**Exercise directions**
An exact copy, beginning at the line containing "815x569 pixels." and ending at the final line of the records that follow, is the answer; it has no pictures and no other text.

**Materials provided**

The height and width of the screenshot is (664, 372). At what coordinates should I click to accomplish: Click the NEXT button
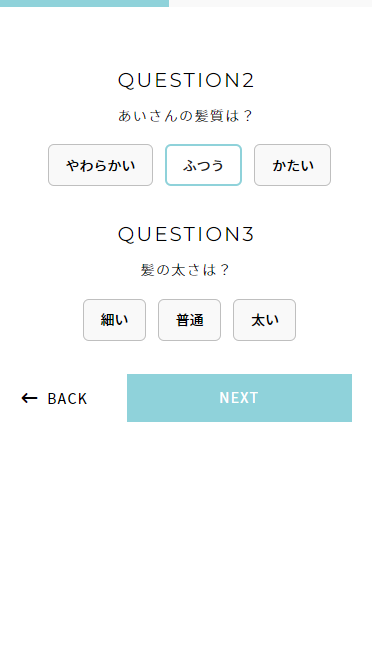click(x=239, y=398)
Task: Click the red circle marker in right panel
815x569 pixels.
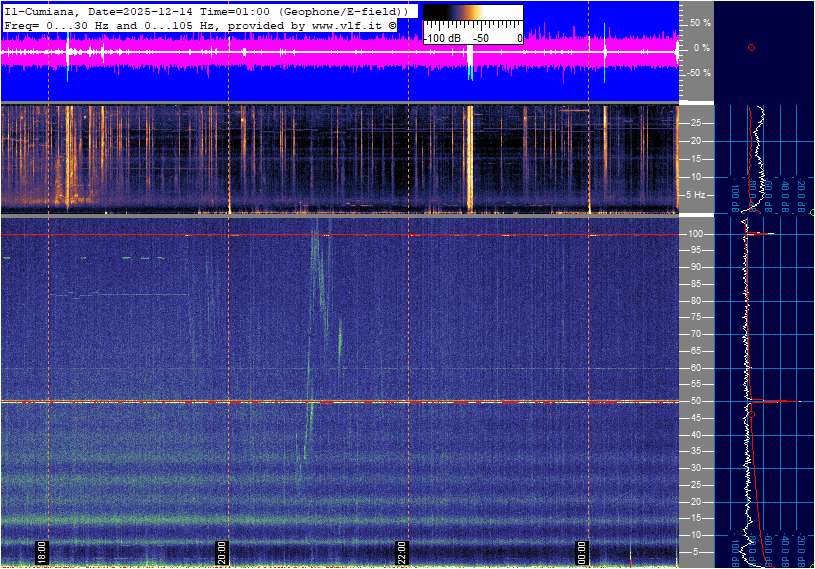Action: pyautogui.click(x=751, y=47)
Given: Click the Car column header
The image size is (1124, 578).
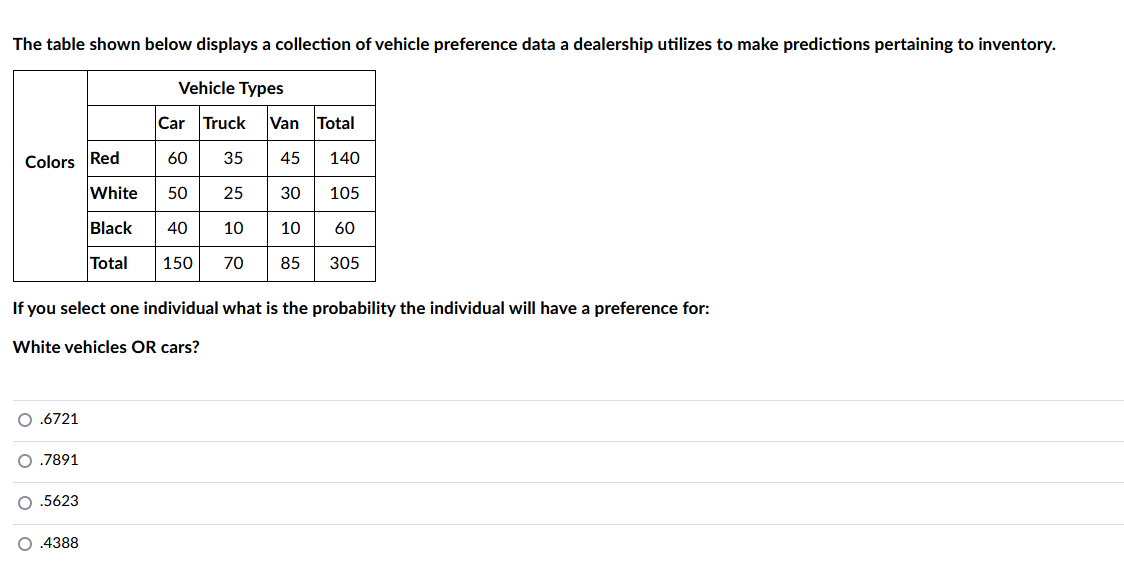Looking at the screenshot, I should click(171, 123).
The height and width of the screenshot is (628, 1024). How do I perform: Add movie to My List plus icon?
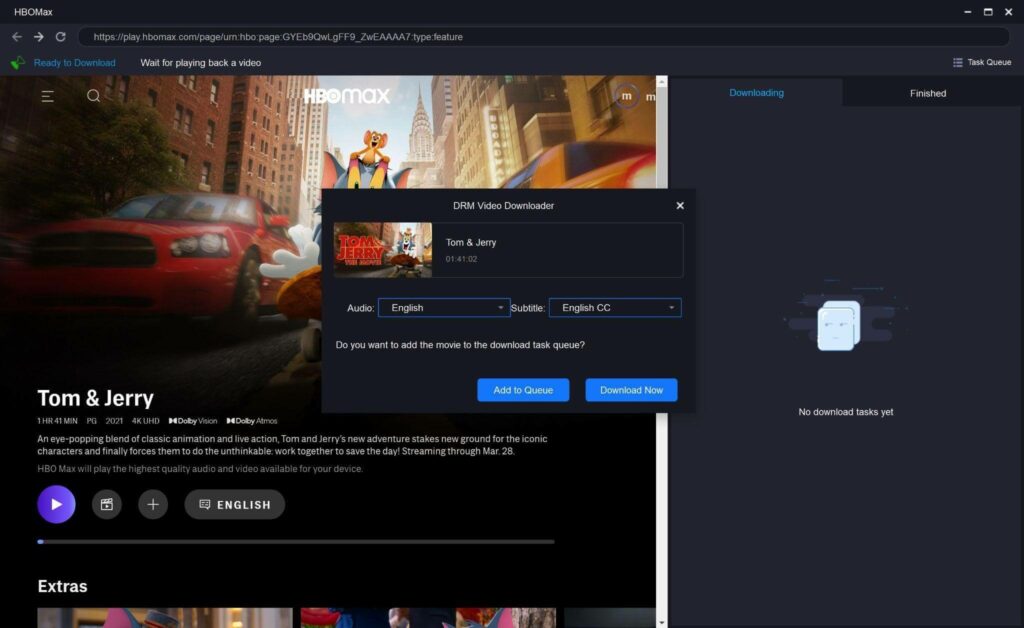click(152, 504)
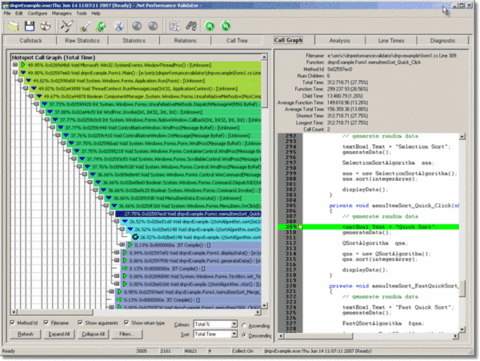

**Output of the task**
815x569 pixels.
Action: pyautogui.click(x=751, y=47)
Given: Click the Car column header
The image size is (1124, 578).
Looking at the screenshot, I should click(171, 123).
The height and width of the screenshot is (628, 1024). How do I perform: Add movie to My List plus icon?
click(152, 504)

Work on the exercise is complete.